Jan 25, 2024 - Sale 2657

Sale 2657 - Lot 110

Price Realized: $ 8,750
?Final Price Realized includes Buyer’s Premium added to Hammer Price
Estimate: $ 6,000 - $ 9,000

STUART DAVIS (1892-1964)


Landscape, Bass Rocks.
Color screenprint, on wove paper, 1941. 214x302 mm; 8½x11¾ inches, full margins. Edition of 100. Signed in pencil, lower left. Published by Jack Rich, New York, with the original label..

A very good impression with strong colors. Cole/Myers 23.

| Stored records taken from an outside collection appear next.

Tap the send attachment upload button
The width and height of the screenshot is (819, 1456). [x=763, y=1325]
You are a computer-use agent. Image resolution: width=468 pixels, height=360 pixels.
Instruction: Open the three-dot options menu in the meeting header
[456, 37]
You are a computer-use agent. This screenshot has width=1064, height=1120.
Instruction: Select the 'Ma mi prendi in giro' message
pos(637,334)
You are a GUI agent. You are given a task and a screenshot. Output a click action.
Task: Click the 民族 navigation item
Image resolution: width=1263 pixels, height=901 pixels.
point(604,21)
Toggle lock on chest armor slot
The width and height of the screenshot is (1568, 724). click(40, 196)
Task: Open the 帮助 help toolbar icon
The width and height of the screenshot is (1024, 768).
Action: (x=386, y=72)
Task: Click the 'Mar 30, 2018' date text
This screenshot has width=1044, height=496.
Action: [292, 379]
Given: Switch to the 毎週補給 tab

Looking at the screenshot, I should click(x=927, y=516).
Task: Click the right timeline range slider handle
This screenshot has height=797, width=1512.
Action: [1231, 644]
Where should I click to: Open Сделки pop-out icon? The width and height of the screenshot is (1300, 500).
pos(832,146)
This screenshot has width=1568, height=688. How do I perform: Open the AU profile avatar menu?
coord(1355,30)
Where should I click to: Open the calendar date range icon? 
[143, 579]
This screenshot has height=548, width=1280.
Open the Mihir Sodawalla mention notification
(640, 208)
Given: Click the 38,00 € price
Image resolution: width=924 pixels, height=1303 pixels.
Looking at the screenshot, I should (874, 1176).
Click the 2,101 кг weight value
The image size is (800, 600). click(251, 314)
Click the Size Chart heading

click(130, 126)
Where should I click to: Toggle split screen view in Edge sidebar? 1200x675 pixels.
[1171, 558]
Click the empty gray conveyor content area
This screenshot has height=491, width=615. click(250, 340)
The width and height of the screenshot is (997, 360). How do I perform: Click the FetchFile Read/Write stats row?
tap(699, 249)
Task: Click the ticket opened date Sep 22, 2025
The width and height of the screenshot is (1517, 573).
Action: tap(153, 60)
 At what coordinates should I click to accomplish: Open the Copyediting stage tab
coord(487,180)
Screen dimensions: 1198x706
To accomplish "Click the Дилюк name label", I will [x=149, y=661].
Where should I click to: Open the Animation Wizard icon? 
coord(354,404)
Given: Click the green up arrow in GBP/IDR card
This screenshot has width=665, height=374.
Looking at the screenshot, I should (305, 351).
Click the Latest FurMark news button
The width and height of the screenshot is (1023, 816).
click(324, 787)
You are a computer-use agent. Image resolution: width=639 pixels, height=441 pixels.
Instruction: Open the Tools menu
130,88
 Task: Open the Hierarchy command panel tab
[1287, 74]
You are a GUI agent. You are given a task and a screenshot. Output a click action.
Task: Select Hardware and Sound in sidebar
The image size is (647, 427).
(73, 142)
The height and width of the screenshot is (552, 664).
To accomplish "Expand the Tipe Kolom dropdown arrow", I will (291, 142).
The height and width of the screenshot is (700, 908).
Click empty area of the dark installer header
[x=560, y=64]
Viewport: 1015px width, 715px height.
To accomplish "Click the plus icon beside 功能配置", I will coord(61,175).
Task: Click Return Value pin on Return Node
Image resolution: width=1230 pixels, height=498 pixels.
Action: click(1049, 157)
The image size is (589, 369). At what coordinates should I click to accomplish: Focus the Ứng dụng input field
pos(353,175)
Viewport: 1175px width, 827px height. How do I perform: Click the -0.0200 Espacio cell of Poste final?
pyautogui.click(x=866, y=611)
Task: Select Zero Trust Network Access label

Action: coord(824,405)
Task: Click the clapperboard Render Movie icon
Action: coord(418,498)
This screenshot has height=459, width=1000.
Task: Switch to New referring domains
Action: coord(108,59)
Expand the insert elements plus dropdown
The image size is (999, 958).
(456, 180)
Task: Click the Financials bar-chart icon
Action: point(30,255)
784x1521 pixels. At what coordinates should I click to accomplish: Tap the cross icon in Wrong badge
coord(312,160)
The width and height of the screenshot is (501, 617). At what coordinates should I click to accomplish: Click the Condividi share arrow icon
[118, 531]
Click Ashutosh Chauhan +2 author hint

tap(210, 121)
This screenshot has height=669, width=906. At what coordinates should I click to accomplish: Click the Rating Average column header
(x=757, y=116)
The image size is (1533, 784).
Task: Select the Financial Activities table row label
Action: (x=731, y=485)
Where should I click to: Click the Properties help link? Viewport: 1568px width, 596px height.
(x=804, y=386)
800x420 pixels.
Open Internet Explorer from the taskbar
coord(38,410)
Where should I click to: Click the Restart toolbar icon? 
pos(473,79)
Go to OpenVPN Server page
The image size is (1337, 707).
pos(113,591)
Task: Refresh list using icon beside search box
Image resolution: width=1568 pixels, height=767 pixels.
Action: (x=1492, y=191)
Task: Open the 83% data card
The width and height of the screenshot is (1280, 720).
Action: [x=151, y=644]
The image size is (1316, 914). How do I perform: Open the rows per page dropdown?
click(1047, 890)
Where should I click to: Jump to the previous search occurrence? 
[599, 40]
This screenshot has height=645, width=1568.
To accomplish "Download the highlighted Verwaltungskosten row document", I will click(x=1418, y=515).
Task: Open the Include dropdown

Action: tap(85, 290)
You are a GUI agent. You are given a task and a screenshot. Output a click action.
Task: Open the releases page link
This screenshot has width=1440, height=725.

Davis was an early American modernist painter known for his jazz-influenced paintings--colorful and bold--of the 1940s and 1950s, as well as his Ashcan School pictures in the early years of the 20th century (in 1913 he was one of the youngest artists to exhibit at the groundbreaking Armory Show in New York).

Davis painted murals for Federal Art Project of the Works Progress Administration that are influenced by his love of jazz. In 1932, Davis executed a mural commission for Radio City Music Hall, New York, which the Rockefeller Center Art Committee called Men Without Women (after Ernest Hemingway's second collection of short stories completed the same year), that still currently hangs at Radio City Music Hall downstairs men's lounge. In 1938, Davis painted Swing Landscape, a modernist mural now considered one of the most important American paintings in the 20th-century (on permanent display in the Eskenazi Museum of Art at Indiana University, Bloomington). He painted another important work, Mural for Studio B, WNYC, Municipal Broadcasting Company, 1939, for one of the main recording studios at New York's public radio station (currently in the collection of the Metropolitan Museum of Art, New York). At the dedication for this mural, Davis spoke, "I say it is of crucial cultural importance when a city institution like the Municipal Broadcasting Company comes forward in sponsorship of abstract art. It is in harmony with the broad democratic cultural policy of WNYC."

Based on the oil painting by Davis Bass Rocks, No. 1, 1939, now in the collection of the Wichita Art Museum. The composition was developed based on observation of an area of the Atlantic coastline between Gloucester and Cape Ann, Massachusetts where Davis' family summered every year.